▶ [TASK OBJECTIVE]: Please recast every line of the records below as a numbered list, skipping blank lines and leaving the pictures out.

**********

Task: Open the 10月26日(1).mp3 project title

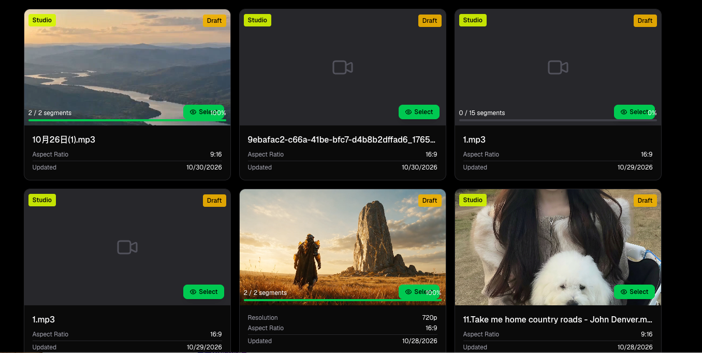Action: pos(64,139)
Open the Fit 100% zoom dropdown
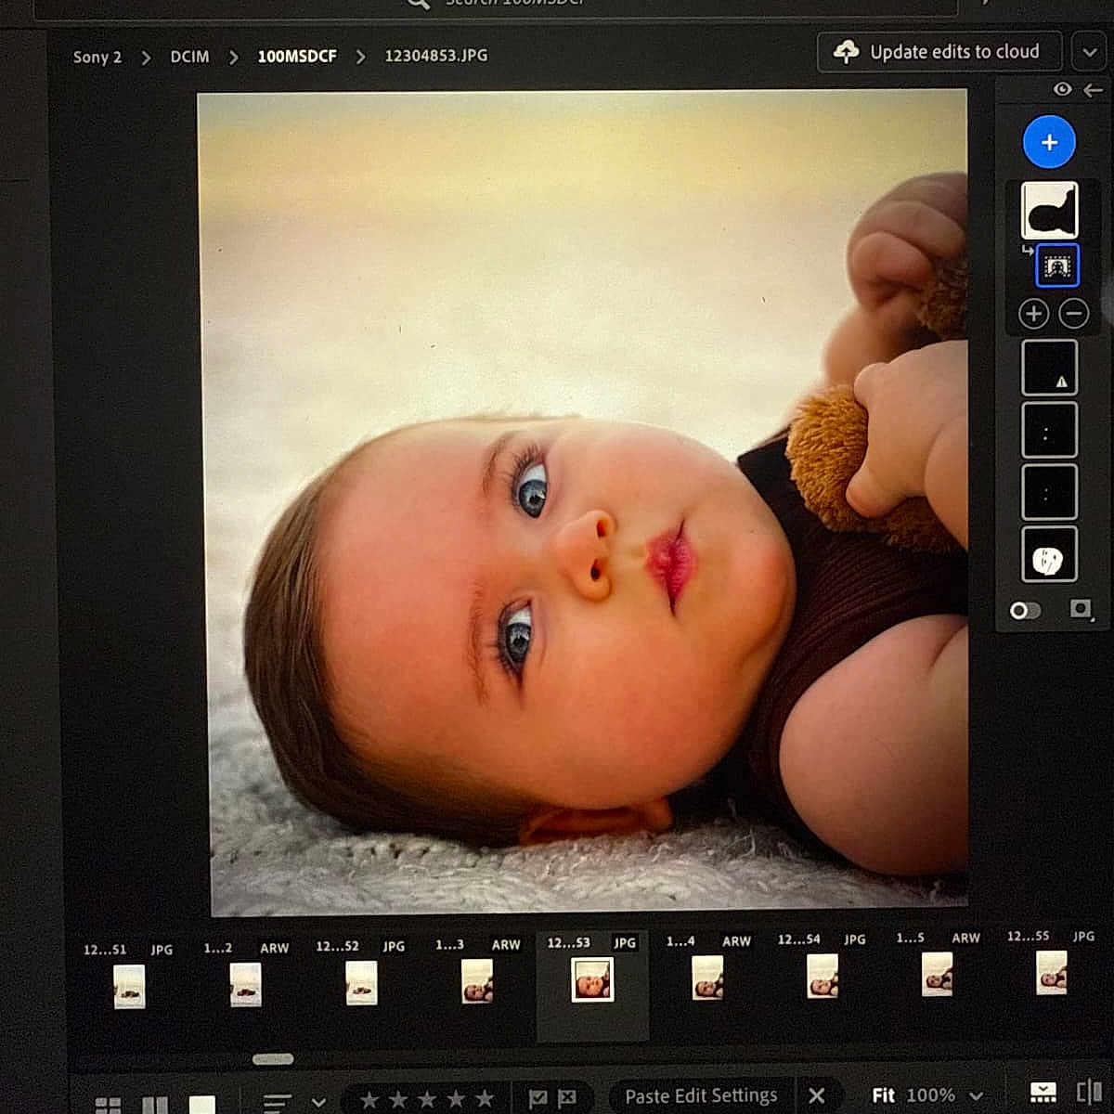Screen dimensions: 1114x1114 click(976, 1096)
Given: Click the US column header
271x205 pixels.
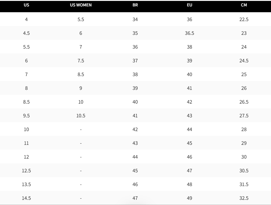Looking at the screenshot, I should (x=26, y=5).
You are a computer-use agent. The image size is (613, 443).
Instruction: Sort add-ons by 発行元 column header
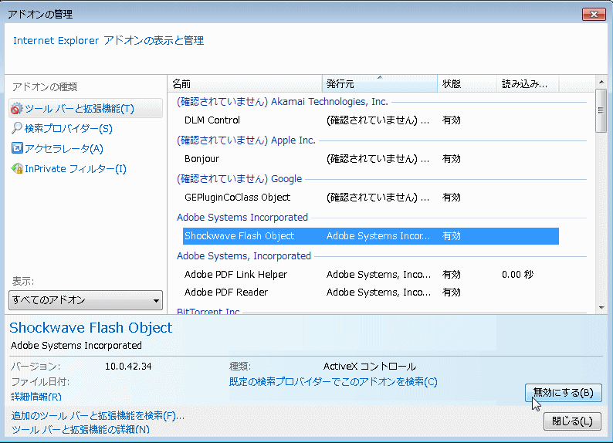tap(378, 83)
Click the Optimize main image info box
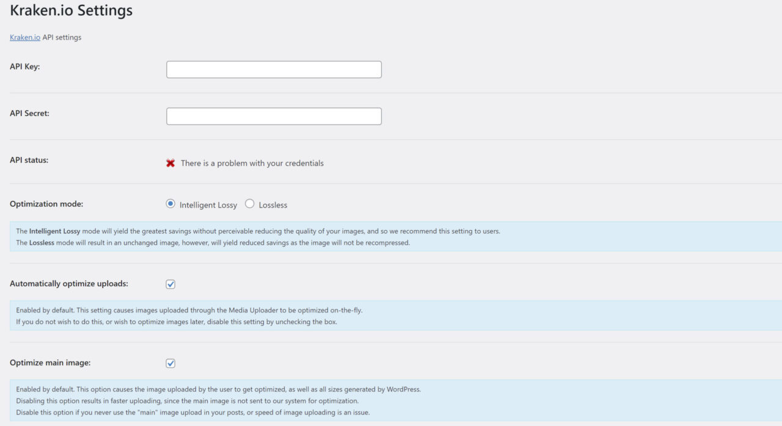Screen dimensions: 782x426 point(214,401)
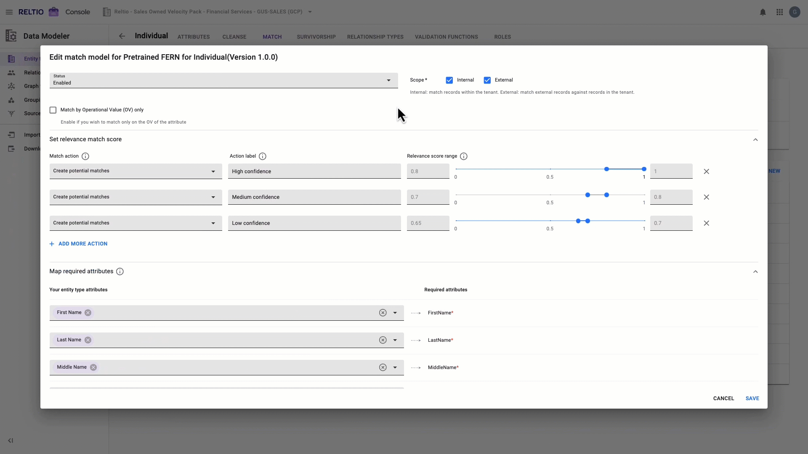Open the notifications bell
The width and height of the screenshot is (808, 454).
pyautogui.click(x=763, y=12)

**********

▶ [COMPLETED TASK]:
1. Task: Open the 10月26日(1).mp3 project title
2. Action: pos(64,139)
3. Open the Fit 100% zoom dropdown
4. Screen dimensions: 1114x1114 click(976, 1096)
5. Given: Click the US column header
6. 271x205 pixels.
7. Looking at the screenshot, I should (x=26, y=5).
8. You are a computer-use agent. The image size is (613, 443).
9. Instruction: Sort add-ons by 発行元 column header
10. tap(378, 83)
11. Click the Optimize main image info box
12. Screen dimensions: 782x426 point(214,401)
13. Open the notifications bell
14. The width and height of the screenshot is (808, 454).
15. pyautogui.click(x=763, y=12)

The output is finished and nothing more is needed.